Bats are rather endangered species because of some human actions. Although they are considered to be harmful, they are actually of great help to humans as they eat big amounts of damaging insects, such as moths, mosquitoes, and so on. They are very important for the environment because they pollinate, control plagues of insects or small vertebrates, and spread seeds.
From the rest area and the shelter, the path turns towards the other shorter section of the canal, marked by 2400 m, which runs along the walls of the Peñón del Cristo. There is also an information board which warns about possible rockslide. The path leads to small wooden stairs that connects to the last stretch of the boardwalks. Stop for a moment to enjoy the panoramic view of marvellous Hoyo Valley. This is where the canal separates from the path and goes into a rocky wall. This 300 m–long stretch, which can be accessed through and entrance hole, can be visited as it was lightened during the refurbishment. The small stairs go up a large canal control floodgate, which still has a mechanism used to move it up and down. It consists of a board, screw, frames, wheel and access stairs.
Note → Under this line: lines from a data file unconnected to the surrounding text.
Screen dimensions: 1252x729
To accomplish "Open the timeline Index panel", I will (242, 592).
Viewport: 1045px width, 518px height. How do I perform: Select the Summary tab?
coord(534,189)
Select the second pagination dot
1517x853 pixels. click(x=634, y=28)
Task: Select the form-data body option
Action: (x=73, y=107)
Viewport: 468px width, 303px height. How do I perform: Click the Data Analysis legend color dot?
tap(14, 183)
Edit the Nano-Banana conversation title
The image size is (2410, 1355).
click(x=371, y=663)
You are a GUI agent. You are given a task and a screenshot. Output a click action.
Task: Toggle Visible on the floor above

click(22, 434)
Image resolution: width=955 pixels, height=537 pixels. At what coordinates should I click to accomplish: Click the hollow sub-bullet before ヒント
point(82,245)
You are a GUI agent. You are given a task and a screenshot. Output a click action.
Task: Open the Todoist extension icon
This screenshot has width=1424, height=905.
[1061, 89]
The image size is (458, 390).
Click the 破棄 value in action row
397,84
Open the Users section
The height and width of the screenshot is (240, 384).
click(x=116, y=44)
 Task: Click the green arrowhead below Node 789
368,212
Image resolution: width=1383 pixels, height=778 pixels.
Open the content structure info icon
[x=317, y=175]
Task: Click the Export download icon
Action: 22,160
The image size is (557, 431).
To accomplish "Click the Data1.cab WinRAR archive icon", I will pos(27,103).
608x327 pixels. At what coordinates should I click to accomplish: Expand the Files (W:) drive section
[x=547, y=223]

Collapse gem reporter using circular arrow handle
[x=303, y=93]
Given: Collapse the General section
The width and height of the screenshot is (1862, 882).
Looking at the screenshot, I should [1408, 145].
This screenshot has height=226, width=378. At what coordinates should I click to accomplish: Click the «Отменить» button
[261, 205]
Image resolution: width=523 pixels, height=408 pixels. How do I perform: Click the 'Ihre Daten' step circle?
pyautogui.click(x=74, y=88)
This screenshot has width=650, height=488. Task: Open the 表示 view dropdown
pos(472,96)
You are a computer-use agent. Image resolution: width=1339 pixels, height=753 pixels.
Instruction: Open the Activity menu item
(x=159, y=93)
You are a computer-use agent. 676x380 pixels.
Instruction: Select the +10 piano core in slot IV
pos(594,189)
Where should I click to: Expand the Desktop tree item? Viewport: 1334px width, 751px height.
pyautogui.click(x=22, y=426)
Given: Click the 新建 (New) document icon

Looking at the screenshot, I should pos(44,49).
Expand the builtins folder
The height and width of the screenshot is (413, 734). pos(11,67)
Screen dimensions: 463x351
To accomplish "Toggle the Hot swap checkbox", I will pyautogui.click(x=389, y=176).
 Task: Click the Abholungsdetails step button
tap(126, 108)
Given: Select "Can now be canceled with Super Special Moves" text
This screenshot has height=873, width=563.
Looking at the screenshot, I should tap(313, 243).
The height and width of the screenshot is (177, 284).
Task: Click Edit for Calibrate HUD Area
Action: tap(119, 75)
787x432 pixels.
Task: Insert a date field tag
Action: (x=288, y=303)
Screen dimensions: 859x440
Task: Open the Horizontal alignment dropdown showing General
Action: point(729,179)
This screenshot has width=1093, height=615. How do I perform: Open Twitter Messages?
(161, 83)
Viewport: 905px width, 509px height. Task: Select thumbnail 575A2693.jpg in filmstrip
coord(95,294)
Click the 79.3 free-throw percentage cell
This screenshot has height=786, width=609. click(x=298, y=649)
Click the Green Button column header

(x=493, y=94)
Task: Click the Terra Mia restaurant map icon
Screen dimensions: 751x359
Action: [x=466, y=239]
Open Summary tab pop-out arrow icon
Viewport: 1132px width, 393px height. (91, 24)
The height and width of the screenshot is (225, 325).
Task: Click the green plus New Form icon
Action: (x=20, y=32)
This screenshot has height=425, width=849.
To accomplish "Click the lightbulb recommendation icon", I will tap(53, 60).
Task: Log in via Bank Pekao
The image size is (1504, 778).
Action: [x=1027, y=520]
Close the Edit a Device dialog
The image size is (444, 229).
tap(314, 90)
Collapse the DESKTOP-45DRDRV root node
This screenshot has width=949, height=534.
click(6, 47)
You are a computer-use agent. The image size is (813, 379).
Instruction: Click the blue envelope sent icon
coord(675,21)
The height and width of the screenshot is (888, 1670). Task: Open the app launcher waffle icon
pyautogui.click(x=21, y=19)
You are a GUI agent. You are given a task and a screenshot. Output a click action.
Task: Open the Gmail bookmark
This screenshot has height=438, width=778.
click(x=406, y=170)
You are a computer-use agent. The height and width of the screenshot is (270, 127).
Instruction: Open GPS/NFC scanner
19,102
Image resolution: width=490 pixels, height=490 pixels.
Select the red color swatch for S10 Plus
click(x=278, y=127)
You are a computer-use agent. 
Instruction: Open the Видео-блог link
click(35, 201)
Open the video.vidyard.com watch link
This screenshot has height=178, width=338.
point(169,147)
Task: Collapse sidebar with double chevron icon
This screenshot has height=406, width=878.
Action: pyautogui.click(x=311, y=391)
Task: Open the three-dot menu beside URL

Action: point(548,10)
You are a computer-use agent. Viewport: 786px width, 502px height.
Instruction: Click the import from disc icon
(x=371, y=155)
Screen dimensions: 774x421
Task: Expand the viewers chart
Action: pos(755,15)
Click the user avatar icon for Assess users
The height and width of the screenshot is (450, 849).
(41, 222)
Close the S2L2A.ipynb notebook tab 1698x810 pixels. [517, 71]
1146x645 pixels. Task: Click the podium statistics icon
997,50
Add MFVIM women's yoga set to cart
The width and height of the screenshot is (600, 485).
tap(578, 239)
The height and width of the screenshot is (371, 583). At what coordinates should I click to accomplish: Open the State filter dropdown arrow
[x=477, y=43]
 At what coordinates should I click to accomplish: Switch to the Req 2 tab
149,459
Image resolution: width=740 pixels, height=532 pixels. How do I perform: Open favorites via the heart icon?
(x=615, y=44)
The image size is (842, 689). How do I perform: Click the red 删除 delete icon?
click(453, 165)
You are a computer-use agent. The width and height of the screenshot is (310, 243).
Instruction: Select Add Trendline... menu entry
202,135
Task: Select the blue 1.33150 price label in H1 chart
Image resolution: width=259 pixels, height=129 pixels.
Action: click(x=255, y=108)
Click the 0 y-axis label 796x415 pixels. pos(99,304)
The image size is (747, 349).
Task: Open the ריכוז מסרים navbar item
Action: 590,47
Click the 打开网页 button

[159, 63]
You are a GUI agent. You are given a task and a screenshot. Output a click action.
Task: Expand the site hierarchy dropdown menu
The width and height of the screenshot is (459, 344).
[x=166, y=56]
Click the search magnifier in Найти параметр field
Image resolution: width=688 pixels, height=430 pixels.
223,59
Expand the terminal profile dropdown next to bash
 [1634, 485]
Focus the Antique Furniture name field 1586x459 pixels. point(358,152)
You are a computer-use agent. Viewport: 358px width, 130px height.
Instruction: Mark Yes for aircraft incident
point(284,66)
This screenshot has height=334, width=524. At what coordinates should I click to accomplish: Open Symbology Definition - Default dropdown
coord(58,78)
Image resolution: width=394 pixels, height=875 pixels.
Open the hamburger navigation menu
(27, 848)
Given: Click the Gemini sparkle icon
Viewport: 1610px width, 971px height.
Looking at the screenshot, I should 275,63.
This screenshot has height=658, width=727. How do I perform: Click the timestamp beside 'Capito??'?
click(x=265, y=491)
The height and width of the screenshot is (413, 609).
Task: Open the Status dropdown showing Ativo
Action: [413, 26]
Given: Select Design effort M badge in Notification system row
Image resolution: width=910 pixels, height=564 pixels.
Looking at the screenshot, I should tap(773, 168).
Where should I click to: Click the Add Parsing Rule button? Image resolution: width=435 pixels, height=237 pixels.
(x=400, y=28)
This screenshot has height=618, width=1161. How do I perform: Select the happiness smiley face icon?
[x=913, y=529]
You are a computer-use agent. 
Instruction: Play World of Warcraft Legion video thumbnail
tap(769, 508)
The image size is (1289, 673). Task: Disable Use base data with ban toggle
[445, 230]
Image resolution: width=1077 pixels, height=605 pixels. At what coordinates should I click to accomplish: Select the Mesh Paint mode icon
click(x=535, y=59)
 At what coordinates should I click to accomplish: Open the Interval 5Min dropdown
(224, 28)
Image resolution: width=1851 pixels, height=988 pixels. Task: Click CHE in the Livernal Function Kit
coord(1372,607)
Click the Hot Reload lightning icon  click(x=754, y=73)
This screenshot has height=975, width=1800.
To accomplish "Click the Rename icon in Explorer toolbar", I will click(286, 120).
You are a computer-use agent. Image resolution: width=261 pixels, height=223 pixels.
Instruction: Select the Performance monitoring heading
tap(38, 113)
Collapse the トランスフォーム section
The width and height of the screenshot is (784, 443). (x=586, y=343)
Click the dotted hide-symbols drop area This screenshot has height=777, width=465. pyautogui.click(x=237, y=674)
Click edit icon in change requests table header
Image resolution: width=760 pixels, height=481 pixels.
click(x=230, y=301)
The canal goes underground from here up to the Aqueduct Bridge, apart from a small opening on the corner of the Falla Chica (the Small Fault). In 2017, the canal was opened for visitors again after it had been refurbished, so they it can be used when hanging path is closed due to the landslide caused by rain or wind. Thanks to this pragmatic solution, the path does not need to be closed and the visitors can continue their journey.
There are small holes and cracks on the tunnel ceiling, which had been made during drilling and later became day shelter for varied kinds of bats. In order to protect these animals, gentle led lighting was installed close to the ground.